You define your tool like this:

{
  "name": "todo_service",
  "description": "Manage personal tasks",
  "functions": [
    {
      "name": "create_task",
      "description": "Create a new task",
      "parameters": {
        "type": "object",
        "properties": {
          "title": { "type": "string" },
          "due_date": { "type": "string", "format": "date" }
        },
        "required": ["title"]
      }
    }
  ]
}

Once Claude is given this schema, it knows how to call your API by simply interpreting natural language.

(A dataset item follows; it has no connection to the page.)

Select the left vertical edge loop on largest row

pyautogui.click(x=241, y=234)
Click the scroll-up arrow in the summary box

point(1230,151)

What About Authentication?

There are two main ways to handle security when your plugin needs access to a real user account:

  1. Server-side API key (fixed)


  2. Useful for internal tools or shared backend APIs.
    Add a bearer token like:

  3. Authorization: Bearer YOUR_SERVER_API_KEY

  4. User-level OAuth

  5. More advanced.
    Store each user’s access token in your backend, and when Claude calls the plugin, pass the token with the request:

{
  "tool": "todo_service",
  "action": "create_task",
  "parameters": {
    "title": "Prepare for Monday demo",
    "due_date": "2025-05-14"
  },
  "auth": {
    "type": "bearer",
    "token": "user123-access-token"
  }
}

Claude itself doesn't read the token. Your backend inserts it into the API request headers.

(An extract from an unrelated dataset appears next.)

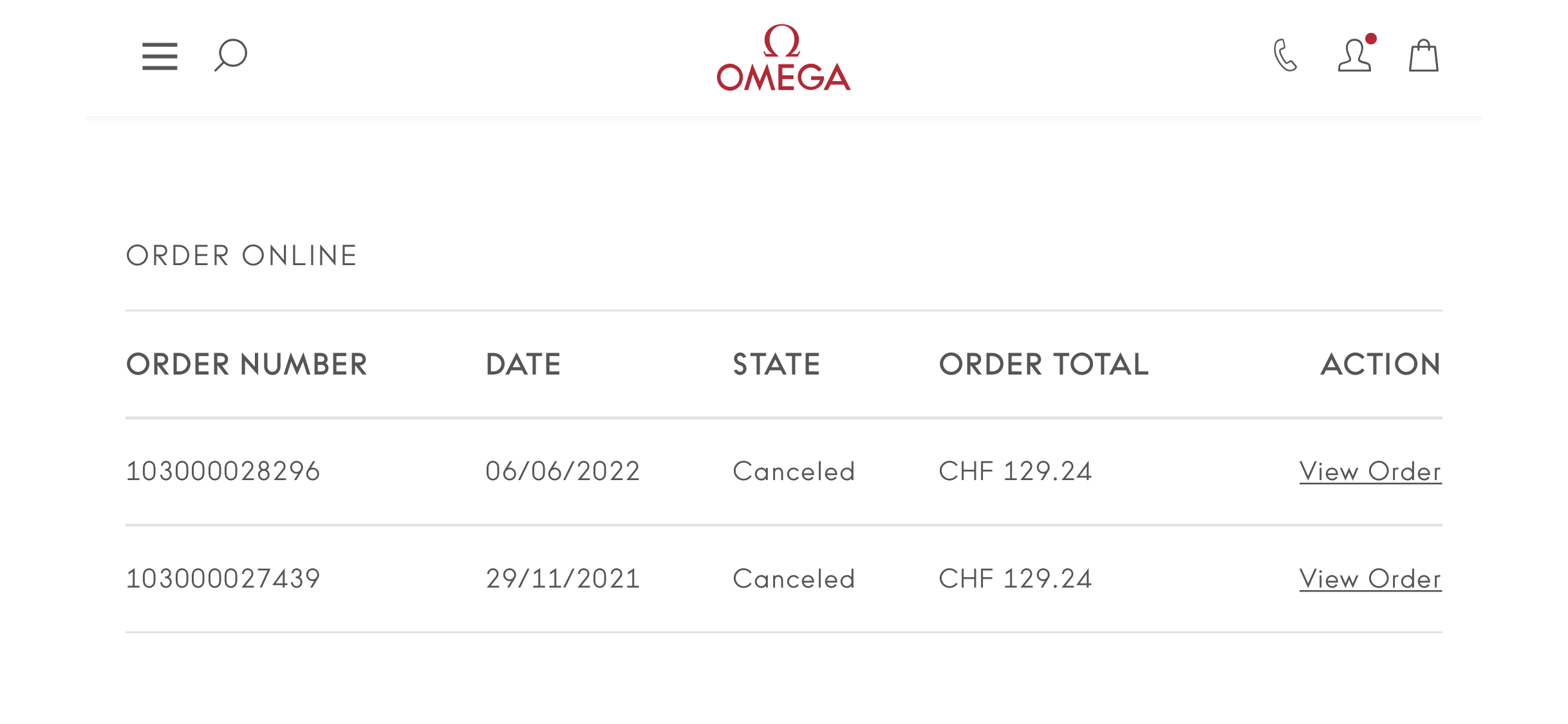Click the Order Number column header
1568x724 pixels.
tap(247, 365)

Wait—How Can I Actually Try This?

The easiest way is: just start. Explore Claude’s developer resources:
https://claude.ai/download

  1. Define a sample plugin using JSON schema (even a simple todo api)

  2. Spin up a simple REST server or use tools like Replit + Ngrok to expose it

  3. Register the tool via Claude’s tool-use API or console

  4. Say:

    “Add ‘buy milk’ to my to-do list”

You’ll be shocked how real it feels.

Available MCP Plugins for Claude

Name

Description

Difficulty

MCP Support

Claude Desktop

Desktop app that integrates Claude with files, documents, and tools

Easy

Official support

GitHub MCP Plugin

Allows Claude to create/edit/PR GitHub issues

Medium

Example plugin provided

Google Drive Connector

Claude can read, summarize, and edit Drive files

Medium

Official documentation

Slack Integration

Claude reads/responds to Slack channels via MCP

Medium-High

Unofficial example

Zapier for MCP

Connects apps (Mail, Sheets, etc.) to Claude via automation

Medium

Requires manual setup

Notion + Claude

Claude summarizes/updates Notion documents via MCP

Medium

Community example

MCP Example Server

Official TypeScript-based MCP server sample available on GitHub

Medium

Official GitHub

Microsoft Copilot Studio

Connects external tools to agents via MCP API

Medium

Official support

Wix AI + MCP

Adds Claude-based AI helpers to Wix website builder

Easy

Public support included

Custom Plugin with Claude (Private API)

Build your own MCP plugin and connect it to Claude

Medium-High

Requires custom dev

TL;DR – Why MCP Matters

  • It turns LLMs into tool-using agents

  • It uses a simple JSON structure for tool, action, and parameters

  • It enables safe, controllable, real-world integration

  • It opens the door for custom plugins—without needing a marketplace

  • And yes, even non-devs can build something meaningful with it

Final Thought: Everyone Can Build with LLMs Now

You don’t need to understand everything about API gateways, schema validation, or OAuth flows to start.

You just need to:

✅ Understand the structure
✅ Know what your tool is supposed to do
✅ Define it clearly
✅ Try it out

This is the foundation for a future where anyone—not just developers—can make AI agents useful in real-world systems.